(Page text Opens)

Versions
SonarQube: 7.5.0*
Sonar Maven Plugin: 3.9.1.2184
*I am aware much newer versions of SonarQube are available. Unfortunately I do not have the permissions necessary within my organization to perform the upgrade.
What am I trying to achieve
Our organization has defined a custom set of rules that teams must reference during their Sonar scans. A number of development teams use the multi-module Maven project composition for their applications. During the execution of the Sonar scan we are seeing errors in console output pointing to the sonar.java.libraries
property. This example was used to generate the multi-module-project and test the scan.
Important
My team and I have developed a templated pipeline solution for Jenkins that’s used by many application development teams. We’re looking to identify a non-complicated and sustainable solution that works for all teams that have multi-module Maven projects.
Command
A custom rules jar is downloaded and exploded prior to executing the command below. CUSTOM_RULES is a folder located at the root of the workspace (alongside the parent pom.xml file) and it contains all libraries necessary to account for all custom rules during the Sonar scan. Other non-invasive custom properties are set in the actual command; they have no influence on how sonar.java.libraries
is handled. However, those properties are omitted to keep the example simple.
Note
Tacking ${env.WORKSPACE}
to the beginning of the sonar.java.libraries
value (i.e., ${env.WORKSPACE}/CUSTOM_RULES/**/*.jar
) does not make a difference, and produces the same errors.

(Page text Closes)
(Recorded data Opens)

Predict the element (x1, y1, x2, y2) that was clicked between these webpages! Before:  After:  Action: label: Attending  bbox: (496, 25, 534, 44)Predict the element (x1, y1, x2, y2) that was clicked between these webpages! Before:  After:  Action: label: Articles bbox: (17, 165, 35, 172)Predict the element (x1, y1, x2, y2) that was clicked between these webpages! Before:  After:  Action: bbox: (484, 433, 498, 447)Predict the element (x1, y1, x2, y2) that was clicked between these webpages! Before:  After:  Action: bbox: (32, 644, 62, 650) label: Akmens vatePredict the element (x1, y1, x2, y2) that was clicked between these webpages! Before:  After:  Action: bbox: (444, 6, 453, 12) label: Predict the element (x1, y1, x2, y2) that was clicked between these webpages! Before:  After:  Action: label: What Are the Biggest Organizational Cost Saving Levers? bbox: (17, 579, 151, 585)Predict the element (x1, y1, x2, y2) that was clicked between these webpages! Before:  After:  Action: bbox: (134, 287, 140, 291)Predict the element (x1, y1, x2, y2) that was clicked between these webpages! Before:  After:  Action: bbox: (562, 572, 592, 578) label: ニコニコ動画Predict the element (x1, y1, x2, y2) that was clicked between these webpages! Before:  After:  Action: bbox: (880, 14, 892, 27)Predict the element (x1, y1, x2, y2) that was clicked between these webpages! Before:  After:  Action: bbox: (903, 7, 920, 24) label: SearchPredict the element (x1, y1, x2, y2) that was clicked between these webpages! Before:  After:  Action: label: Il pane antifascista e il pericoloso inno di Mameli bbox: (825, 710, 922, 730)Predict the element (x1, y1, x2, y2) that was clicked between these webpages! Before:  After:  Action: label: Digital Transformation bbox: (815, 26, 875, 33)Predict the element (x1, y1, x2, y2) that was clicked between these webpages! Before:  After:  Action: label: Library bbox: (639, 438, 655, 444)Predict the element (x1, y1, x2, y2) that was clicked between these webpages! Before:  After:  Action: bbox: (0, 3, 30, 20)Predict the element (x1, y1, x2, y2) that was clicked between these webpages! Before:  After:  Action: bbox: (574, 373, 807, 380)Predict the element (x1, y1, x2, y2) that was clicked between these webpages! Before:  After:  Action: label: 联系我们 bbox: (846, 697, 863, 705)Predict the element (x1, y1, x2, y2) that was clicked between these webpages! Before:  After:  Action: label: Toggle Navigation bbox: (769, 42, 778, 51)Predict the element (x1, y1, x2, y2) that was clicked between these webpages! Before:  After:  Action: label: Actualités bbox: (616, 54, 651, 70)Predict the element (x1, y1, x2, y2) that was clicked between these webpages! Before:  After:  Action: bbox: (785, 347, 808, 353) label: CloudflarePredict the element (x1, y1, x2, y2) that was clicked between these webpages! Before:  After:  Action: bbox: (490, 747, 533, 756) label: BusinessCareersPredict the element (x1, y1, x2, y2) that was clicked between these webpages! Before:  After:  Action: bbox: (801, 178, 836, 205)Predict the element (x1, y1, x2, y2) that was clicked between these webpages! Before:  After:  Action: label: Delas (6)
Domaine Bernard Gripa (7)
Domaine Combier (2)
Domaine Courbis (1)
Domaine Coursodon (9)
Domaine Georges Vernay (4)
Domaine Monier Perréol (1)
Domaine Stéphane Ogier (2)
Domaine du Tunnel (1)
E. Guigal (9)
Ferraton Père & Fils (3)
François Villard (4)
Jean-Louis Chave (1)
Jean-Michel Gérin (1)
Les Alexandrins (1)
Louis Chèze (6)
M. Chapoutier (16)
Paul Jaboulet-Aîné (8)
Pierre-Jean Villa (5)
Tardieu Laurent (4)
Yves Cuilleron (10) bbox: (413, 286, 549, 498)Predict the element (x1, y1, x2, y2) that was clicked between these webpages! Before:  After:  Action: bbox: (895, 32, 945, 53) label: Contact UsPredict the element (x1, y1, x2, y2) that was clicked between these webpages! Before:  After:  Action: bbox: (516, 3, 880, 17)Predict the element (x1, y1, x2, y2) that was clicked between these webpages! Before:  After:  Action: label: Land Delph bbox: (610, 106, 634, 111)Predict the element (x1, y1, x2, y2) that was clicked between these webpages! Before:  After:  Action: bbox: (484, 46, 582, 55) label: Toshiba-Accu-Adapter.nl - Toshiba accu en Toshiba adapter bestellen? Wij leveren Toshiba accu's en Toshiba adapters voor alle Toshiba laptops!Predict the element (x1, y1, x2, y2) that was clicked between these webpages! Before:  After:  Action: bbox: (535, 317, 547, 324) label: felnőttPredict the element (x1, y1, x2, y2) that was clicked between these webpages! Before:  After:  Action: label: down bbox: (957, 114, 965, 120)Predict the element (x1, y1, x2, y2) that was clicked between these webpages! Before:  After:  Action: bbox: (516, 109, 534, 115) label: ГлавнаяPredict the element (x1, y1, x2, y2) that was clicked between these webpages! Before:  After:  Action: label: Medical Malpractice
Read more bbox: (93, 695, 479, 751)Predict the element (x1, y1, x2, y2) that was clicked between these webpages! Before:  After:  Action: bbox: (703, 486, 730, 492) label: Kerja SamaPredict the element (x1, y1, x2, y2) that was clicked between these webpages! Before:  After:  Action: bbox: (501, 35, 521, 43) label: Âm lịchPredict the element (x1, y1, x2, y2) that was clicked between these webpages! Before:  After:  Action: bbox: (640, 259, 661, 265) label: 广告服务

(Recorded data Closes)

The task
Carry on the forum post about sonar.java.libraries errors in multi-module Maven Sonar scans, starting right after its last sentence.

Exercise result
mvn -B sonar:sonar -Dsonar.java.libraries=CUSTOM_RULES/**/*.jar
Console Output
[ERROR] Invalid value for sonar.java.libraries
[ERROR] Failed to execute goal org.sonarsource.scanner.maven:sonar-maven-plugin:3.9.1.2184:sonar (default-cli) on project multi-module-project: No files nor directories matching 'CUSTOM_RULES/**/*.jar' -> [Help 1]
What have I tried so far to achieve this
Copying CUSTOM_RULES
at the root of the workspace into each sub-module resolves the issue. A hacky (and less sustainable) approach for our templated pipeline solution would be to determine if the help:evaluate
goal with project.modules
as the expression returns an array of strings. If it does, we can perform the copy/paste operation into each string (representative of a module/folder).
On a related note… while Gradle is a completely different build tool, the Sonar Gradle plugin is able to handle similar use cases successfully for both single module and multi-module project compositions.
Are less complex options available?